Barrett, an academic for most of her career, has been critical of the Supreme Court’s reasoning in upholding Obamacare in the previous cases that have come before it, though she has not addressed the legal question in the present case. She said during her hearings that she would approach the case with an open mind.

Views on severability, unlike the questions raised in the earlier cases, do not obviously split along partisan lines. Last term, three of the court’s conservatives suggested in a case unrelated to Obamacare that their views on severability could be favorable to Democrats in the health-care case.

Justice Brett Kavanaugh, in an opinion joined by Roberts and Justice Samuel Alito, wrote that courts should generally sever an offending provision from a broader law if the rest of the law can function independently.

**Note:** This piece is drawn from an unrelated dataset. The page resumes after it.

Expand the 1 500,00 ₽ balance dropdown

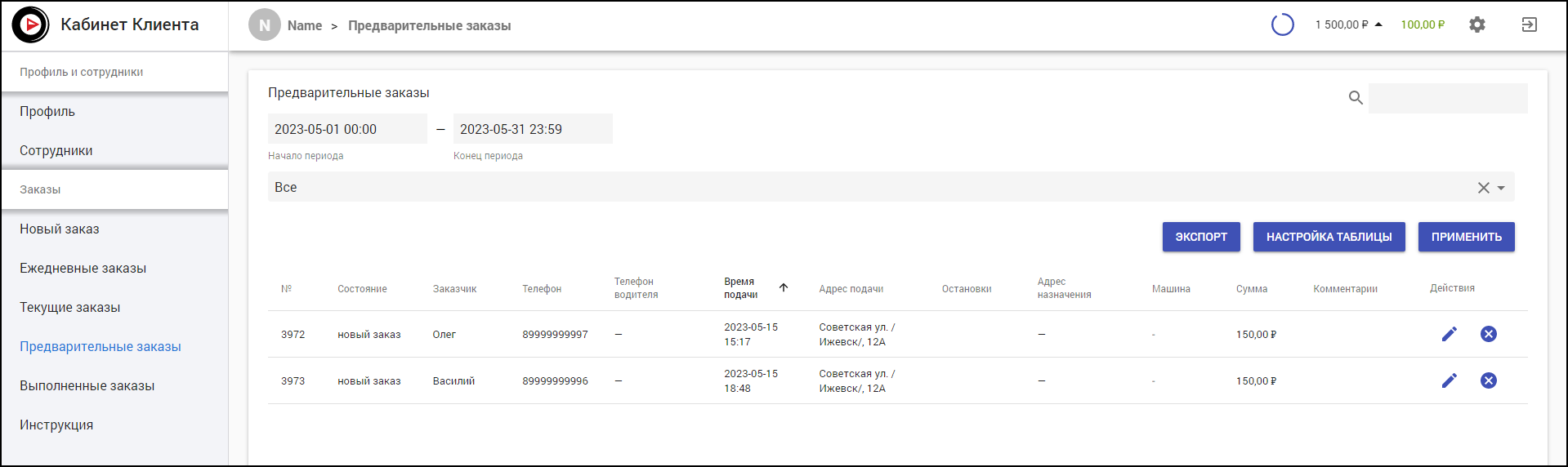pyautogui.click(x=1378, y=24)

Kavanaugh wrote that it was “fairly unusual for the remainder of a law” not to be able to do so.

“Constitutional litigation is not a game of gotcha against Congress, where litigants can ride a discrete constitutional flaw in a statute to take down the whole, otherwise constitutional statute,” Kavanaugh wrote.

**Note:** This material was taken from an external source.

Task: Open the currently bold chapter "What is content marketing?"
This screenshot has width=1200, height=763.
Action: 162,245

Andrew Bab, a partner at the law firm Debevoise & Plimpton and a co-head of its health care and life sciences group, said that another key factor for the justices to weigh will be the intent of Congress when it enacted the Affordable Care Act.

Bab noted that the individual mandate was one part of Obamacare’s so-called “three-legged stool.”

At the time that Congress passed the Affordable Care Act, Democrats argued the individual mandate was essential in order for two other aspects of the law to function: Its requirement that insurers provide coverage to those with preexisting conditions and subsidies to make insurance affordable.

“How can Congress ever have intended, goes the argument, for the two legs of the stool to stand without the third leg?” Bab said.

On the other hand, he explained, Congress’s decision in 2017 to lower the individual mandate penalty to $0 without scrapping the entire law cuts in the other direction.

“Not only did the legislators seem to intend for the law to continue to operate, but it has continued to operate, and at least arguably, we haven’t seen the death spiral that was the reason behind the mandate,” Bab said.

“These are not easy or sexy questions, and are not the kind of questions many scholars would spend a lot of time writing about,” he added.

Because of Covid-19, Tuesday’s arguments will be conducted via telephone and streamed live to the public. They will begin at 10 a.m.

The case is known as California v. Texas, No. 19-840.